Em apuração documental conduzida em arquivos de Padova, foi identificado o que pode ser considerado o primeiro registro formal de uma técnica destinada à produção mecânica de massa: um manuscrito datado de 26 de janeiro de 1604 que descreve um dispositivo em madeira com forma cilíndrica, operado por alavanca ou manivela, capaz de comprimir a massa e forçá‑la a passar por uma matriz com orifícios largos. O achado lança nova luz sobre a história dos bigoli, a versão veneziana dos bucatini romanos e dos pici toscanos, e sobre os primórdios da produção industrial de massas na Itália.
O documento, protocolado nos Atos do Conselho da cidade de Padova, não se limita a narrar uma prática artesanal: trata‑se de uma solicitação formal de privilégio — um brevetto ante litteram — para proteger a inovação técnica. O requerente, identificado como Bortolamio Veronese, apelidado “l’Abbondanza”, descreve‑se como “devotissimo servitor” e solicita que lhe seja concedida exclusividade por cinco anos para explorar o seu “edifficio” destinado a produzir “bigoli, menudelli, lasagne et macaroni”.
No texto original, Bortolamio Veronese pede a concessão de “gratia et privilegio” para que somente ele, “come autore et inventore”, possa usar o engenho. Prevê‑se ainda sanção para quem violar o privilégio: perda da mercadoria e do dispositivo, além de multa de 100 ducados, com destinação prevista — metade ao ospedale del lazaretto e o restante repartido entre a casa dos pobres mendicantes e os oficiais que fiscalizarem a execução.
A descoberta foi comunicada por Paolo Caratossidis, presidente da Associazione Cultura & Cucina, que explicou ter encontrado o manuscrito enquanto pesquisava as origens dos bigoli. Segundo Caratossidis, o que inicialmente parecia ser uma confirmação documental de uma tradição local transformou‑se em um documento de grande complexidade, com implicações culturais, sociais e econômicas para a interpretação da alimentação e da indústria alimentar no início da modernidade.
Do ponto de vista técnico, o artefato descrito — que o texto denomina torchio bigolaro — aproxima‑se do conceito de prensa extrusora primitiva: um cilindro que, acionado por alavanca, comprime a massa e a força através de uma trafila. A descrição sugere um salto na capacidade de produção em escala, com impacto direto no abastecimento urbano e no comércio regional.
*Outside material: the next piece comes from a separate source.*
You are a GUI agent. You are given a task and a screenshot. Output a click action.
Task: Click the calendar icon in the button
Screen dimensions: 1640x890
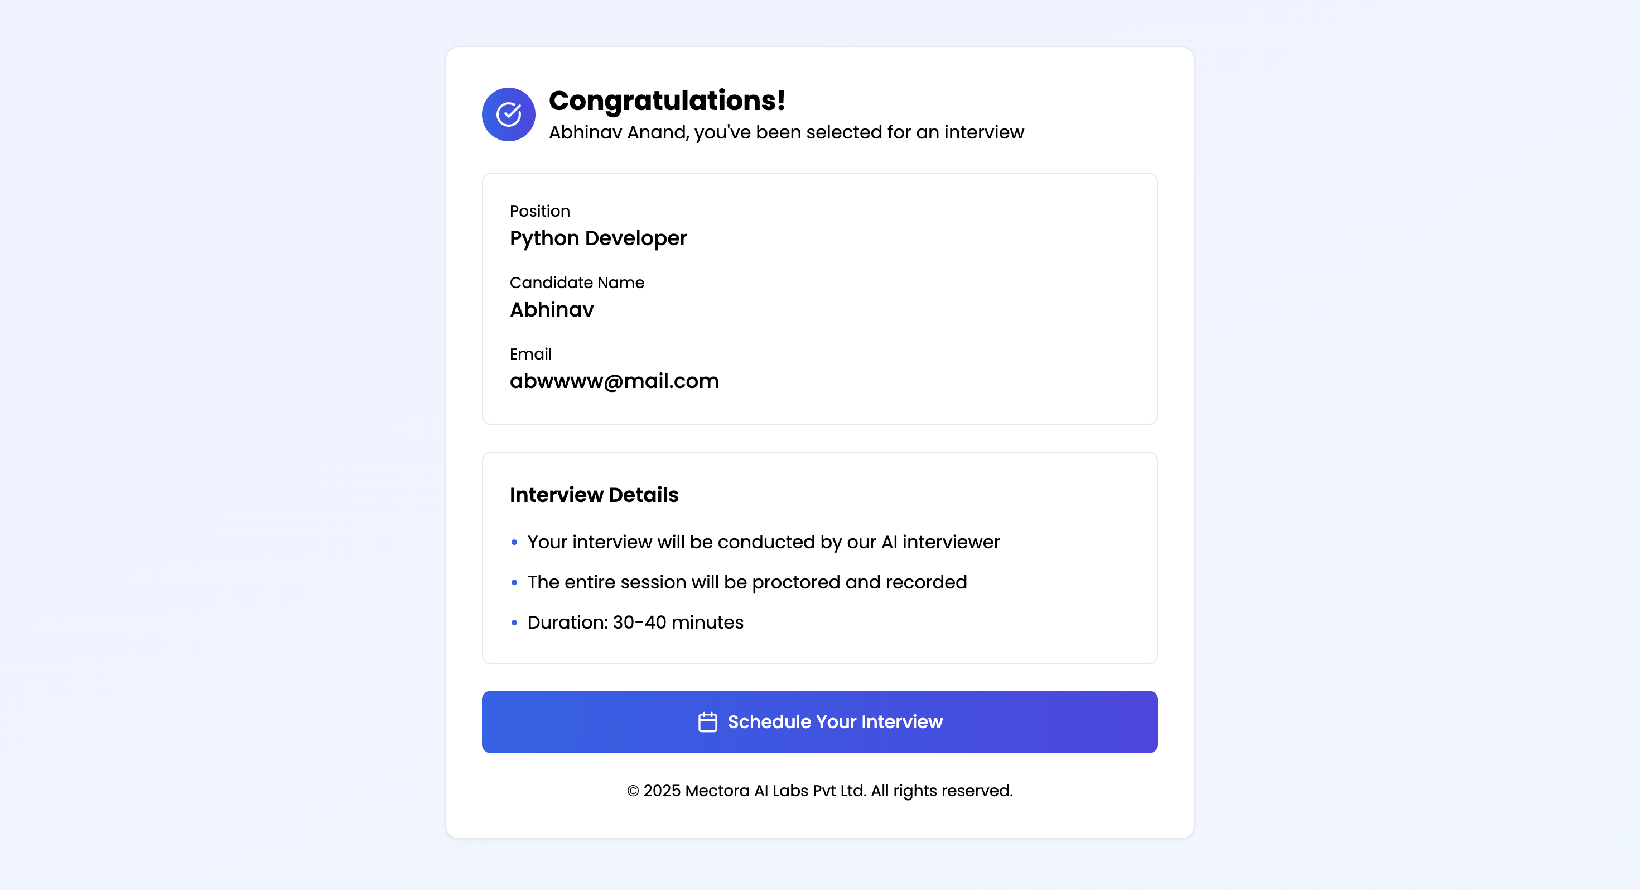[707, 722]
Para o estudo da história alimentar e da economia pré‑industrial, o documento funciona como fonte primária valiosa: não apenas registra uma solução técnica, mas demonstra que, já no início do século XVII, havia consciência da necessidade de tutela jurídica para invenções com potencial de mercado. A solicitação de um privilégio quinquenal indica também redes de poder locais capazes de arbitrar conflitos entre inovação e interesses coletivos.
O achado em Padova reabre questões sobre difusão de tecnologias alimentares, propriedade intelectual primitiva e organização da produção em cidades italianas. A narrativa escrita à mão por Bortolamio Veronese será objeto de estudos mais aprofundados, com cruzamento de fontes e análise técnico‑econômica por especialistas em história da alimentação e de tecnologia.
Relato de apuração in loco e cruzamento de fontes confirmam que este documento não é mera anedota: é uma peça documental que modifica, de forma mensurável, o quadro conhecido sobre a origem tecnológica dos bigoli e sobre as práticas de proteção de invenções no período. A pesquisa prossegue com a catalogação completa do manuscrito e a publicação dos resultados em periódicos acadêmicos e de história alimentar.